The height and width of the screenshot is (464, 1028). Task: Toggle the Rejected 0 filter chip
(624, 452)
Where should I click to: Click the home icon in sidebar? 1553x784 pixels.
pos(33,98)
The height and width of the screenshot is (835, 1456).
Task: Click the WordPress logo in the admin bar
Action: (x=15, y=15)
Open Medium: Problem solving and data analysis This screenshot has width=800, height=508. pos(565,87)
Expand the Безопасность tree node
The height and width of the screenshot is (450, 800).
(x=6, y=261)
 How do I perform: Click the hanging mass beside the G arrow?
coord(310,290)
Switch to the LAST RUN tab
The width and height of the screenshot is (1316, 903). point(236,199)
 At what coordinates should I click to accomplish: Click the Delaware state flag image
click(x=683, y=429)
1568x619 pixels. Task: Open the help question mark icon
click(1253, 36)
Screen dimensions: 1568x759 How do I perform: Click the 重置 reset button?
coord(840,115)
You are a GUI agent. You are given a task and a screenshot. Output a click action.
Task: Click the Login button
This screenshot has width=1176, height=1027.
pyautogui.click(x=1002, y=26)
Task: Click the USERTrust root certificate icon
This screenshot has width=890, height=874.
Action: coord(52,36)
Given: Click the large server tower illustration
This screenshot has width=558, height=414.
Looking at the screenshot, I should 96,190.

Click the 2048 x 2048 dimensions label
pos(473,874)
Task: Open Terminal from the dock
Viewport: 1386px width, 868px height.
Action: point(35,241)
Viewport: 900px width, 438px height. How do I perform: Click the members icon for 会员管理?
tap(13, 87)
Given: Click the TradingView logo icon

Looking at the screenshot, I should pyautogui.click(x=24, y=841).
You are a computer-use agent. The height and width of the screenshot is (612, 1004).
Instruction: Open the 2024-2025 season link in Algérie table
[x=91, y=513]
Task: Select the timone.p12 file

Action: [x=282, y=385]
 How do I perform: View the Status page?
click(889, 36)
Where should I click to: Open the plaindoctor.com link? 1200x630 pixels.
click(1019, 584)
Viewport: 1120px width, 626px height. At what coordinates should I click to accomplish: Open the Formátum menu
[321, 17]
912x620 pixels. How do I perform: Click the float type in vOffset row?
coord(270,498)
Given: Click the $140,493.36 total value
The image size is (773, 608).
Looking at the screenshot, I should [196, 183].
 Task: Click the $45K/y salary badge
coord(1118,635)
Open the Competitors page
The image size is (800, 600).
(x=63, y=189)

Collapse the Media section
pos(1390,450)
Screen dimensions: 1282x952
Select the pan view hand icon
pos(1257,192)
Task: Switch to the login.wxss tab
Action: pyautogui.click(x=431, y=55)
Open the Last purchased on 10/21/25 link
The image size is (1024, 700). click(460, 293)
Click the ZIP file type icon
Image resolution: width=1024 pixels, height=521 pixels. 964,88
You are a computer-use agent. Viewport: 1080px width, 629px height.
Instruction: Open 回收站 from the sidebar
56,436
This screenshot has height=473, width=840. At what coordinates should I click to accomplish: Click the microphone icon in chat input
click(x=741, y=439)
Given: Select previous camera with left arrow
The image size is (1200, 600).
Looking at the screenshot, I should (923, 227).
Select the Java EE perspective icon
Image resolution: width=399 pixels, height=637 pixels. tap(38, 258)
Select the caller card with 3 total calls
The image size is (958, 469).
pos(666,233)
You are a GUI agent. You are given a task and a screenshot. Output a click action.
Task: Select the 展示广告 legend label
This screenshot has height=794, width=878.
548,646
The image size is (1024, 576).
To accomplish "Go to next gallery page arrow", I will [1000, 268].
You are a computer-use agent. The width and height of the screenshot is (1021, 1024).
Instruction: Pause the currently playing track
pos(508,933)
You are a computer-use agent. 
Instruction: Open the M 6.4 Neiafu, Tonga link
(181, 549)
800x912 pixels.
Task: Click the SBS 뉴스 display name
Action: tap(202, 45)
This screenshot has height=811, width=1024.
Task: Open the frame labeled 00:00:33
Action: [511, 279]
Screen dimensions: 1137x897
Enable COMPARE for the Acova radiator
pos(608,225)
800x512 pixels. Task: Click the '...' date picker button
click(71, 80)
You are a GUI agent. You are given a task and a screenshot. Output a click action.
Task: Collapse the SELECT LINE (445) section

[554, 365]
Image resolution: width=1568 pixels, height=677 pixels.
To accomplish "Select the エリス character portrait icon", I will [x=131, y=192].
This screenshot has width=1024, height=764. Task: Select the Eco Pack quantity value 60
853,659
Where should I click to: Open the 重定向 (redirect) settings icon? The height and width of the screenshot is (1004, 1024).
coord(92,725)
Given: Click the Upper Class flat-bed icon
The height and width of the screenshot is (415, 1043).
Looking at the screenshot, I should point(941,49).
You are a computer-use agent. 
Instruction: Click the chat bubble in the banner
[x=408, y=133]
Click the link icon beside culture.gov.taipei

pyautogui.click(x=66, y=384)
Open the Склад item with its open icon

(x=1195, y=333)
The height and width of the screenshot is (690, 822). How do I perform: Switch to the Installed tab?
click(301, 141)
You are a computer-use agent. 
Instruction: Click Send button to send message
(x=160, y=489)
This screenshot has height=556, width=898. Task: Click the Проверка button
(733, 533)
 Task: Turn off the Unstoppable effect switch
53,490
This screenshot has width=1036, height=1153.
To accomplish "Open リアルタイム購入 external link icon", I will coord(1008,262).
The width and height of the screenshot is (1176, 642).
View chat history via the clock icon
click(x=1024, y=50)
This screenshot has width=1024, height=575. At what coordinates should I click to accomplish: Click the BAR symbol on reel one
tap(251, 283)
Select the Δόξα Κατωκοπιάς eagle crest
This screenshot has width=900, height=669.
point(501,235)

## Exercise brief
Looking at the entries above, how many lines contain "will"? State the number and nothing more.

## Result of the task
3